### ASSIGNED TASK
Copy all of the data below word for word, keeping each line unchanged.

### MATERIAL PROVIDED
· · · · ·
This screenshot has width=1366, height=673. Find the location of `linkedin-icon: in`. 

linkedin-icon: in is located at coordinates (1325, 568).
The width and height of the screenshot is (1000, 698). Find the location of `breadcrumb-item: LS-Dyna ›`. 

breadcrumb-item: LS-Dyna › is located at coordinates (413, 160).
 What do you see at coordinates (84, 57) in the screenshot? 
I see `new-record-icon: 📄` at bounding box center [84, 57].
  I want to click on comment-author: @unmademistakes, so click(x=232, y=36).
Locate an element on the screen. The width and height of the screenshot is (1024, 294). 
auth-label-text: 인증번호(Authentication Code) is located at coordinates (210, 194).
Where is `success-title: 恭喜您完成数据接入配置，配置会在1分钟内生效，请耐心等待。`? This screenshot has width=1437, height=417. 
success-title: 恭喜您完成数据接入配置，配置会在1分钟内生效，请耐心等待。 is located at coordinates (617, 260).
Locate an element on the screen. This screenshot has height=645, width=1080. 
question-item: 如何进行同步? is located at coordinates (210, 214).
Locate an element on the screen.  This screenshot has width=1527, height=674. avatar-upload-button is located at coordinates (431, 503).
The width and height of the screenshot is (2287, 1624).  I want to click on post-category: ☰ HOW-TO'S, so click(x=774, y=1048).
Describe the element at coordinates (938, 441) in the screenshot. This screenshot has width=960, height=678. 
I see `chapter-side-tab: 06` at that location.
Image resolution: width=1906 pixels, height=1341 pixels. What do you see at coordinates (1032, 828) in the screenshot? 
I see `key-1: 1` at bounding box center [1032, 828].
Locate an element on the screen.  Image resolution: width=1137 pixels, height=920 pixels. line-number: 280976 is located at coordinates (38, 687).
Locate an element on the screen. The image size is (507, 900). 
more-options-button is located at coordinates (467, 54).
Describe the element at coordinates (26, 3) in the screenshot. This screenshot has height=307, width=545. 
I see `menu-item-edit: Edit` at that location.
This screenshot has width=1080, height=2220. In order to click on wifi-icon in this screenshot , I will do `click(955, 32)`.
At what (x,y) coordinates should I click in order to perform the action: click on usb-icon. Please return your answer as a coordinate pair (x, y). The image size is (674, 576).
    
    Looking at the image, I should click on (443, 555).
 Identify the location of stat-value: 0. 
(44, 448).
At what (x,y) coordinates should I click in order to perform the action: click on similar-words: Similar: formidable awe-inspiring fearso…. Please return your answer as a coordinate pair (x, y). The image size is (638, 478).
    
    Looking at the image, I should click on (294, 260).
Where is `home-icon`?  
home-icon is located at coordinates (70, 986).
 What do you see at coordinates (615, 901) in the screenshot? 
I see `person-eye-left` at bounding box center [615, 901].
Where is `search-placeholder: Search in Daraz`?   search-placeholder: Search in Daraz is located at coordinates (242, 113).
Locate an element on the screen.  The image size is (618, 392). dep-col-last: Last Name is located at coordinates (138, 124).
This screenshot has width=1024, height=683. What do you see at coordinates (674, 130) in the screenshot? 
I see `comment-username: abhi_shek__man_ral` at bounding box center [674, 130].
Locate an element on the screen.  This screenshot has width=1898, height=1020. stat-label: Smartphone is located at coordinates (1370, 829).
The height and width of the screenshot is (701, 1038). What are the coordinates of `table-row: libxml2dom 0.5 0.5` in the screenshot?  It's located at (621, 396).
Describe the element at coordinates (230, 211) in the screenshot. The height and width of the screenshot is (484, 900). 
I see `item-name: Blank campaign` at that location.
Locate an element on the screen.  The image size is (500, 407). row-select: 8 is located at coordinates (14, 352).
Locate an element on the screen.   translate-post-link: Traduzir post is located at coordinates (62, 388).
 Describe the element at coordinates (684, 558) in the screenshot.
· · · · ·
### SOLUTION TO THE PROBLEM
This screenshot has width=1366, height=673. Find the location of `linkedin-icon: in`. 

linkedin-icon: in is located at coordinates (1325, 568).
The width and height of the screenshot is (1000, 698). Find the location of `breadcrumb-item: LS-Dyna ›`. 

breadcrumb-item: LS-Dyna › is located at coordinates (413, 160).
 What do you see at coordinates (84, 57) in the screenshot? 
I see `new-record-icon: 📄` at bounding box center [84, 57].
  I want to click on comment-author: @unmademistakes, so click(x=232, y=36).
Locate an element on the screen. The width and height of the screenshot is (1024, 294). 
auth-label-text: 인증번호(Authentication Code) is located at coordinates (210, 194).
Where is `success-title: 恭喜您完成数据接入配置，配置会在1分钟内生效，请耐心等待。`? This screenshot has width=1437, height=417. 
success-title: 恭喜您完成数据接入配置，配置会在1分钟内生效，请耐心等待。 is located at coordinates (617, 260).
Locate an element on the screen. This screenshot has height=645, width=1080. 
question-item: 如何进行同步? is located at coordinates (210, 214).
Locate an element on the screen.  This screenshot has width=1527, height=674. avatar-upload-button is located at coordinates (431, 503).
The width and height of the screenshot is (2287, 1624).  I want to click on post-category: ☰ HOW-TO'S, so click(x=774, y=1048).
Describe the element at coordinates (938, 441) in the screenshot. This screenshot has width=960, height=678. 
I see `chapter-side-tab: 06` at that location.
Image resolution: width=1906 pixels, height=1341 pixels. What do you see at coordinates (1032, 828) in the screenshot? 
I see `key-1: 1` at bounding box center [1032, 828].
Locate an element on the screen.  Image resolution: width=1137 pixels, height=920 pixels. line-number: 280976 is located at coordinates (38, 687).
Locate an element on the screen. The image size is (507, 900). 
more-options-button is located at coordinates (467, 54).
Describe the element at coordinates (26, 3) in the screenshot. This screenshot has height=307, width=545. 
I see `menu-item-edit: Edit` at that location.
This screenshot has width=1080, height=2220. In order to click on wifi-icon in this screenshot , I will do `click(955, 32)`.
At what (x,y) coordinates should I click in order to perform the action: click on usb-icon. Please return your answer as a coordinate pair (x, y). The image size is (674, 576).
    
    Looking at the image, I should click on (443, 555).
 Identify the location of stat-value: 0. 
(44, 448).
At what (x,y) coordinates should I click in order to perform the action: click on similar-words: Similar: formidable awe-inspiring fearso…. Please return your answer as a coordinate pair (x, y). The image size is (638, 478).
    
    Looking at the image, I should click on (294, 260).
Where is `home-icon`?  
home-icon is located at coordinates (70, 986).
 What do you see at coordinates (615, 901) in the screenshot? 
I see `person-eye-left` at bounding box center [615, 901].
Where is `search-placeholder: Search in Daraz`?   search-placeholder: Search in Daraz is located at coordinates (242, 113).
Locate an element on the screen.  The image size is (618, 392). dep-col-last: Last Name is located at coordinates (138, 124).
This screenshot has width=1024, height=683. What do you see at coordinates (674, 130) in the screenshot? 
I see `comment-username: abhi_shek__man_ral` at bounding box center [674, 130].
Locate an element on the screen.  This screenshot has width=1898, height=1020. stat-label: Smartphone is located at coordinates (1370, 829).
The height and width of the screenshot is (701, 1038). What are the coordinates of `table-row: libxml2dom 0.5 0.5` in the screenshot?  It's located at (621, 396).
Describe the element at coordinates (230, 211) in the screenshot. The height and width of the screenshot is (484, 900). 
I see `item-name: Blank campaign` at that location.
Locate an element on the screen.  The image size is (500, 407). row-select: 8 is located at coordinates (14, 352).
Locate an element on the screen.   translate-post-link: Traduzir post is located at coordinates (62, 388).
 Describe the element at coordinates (684, 558) in the screenshot.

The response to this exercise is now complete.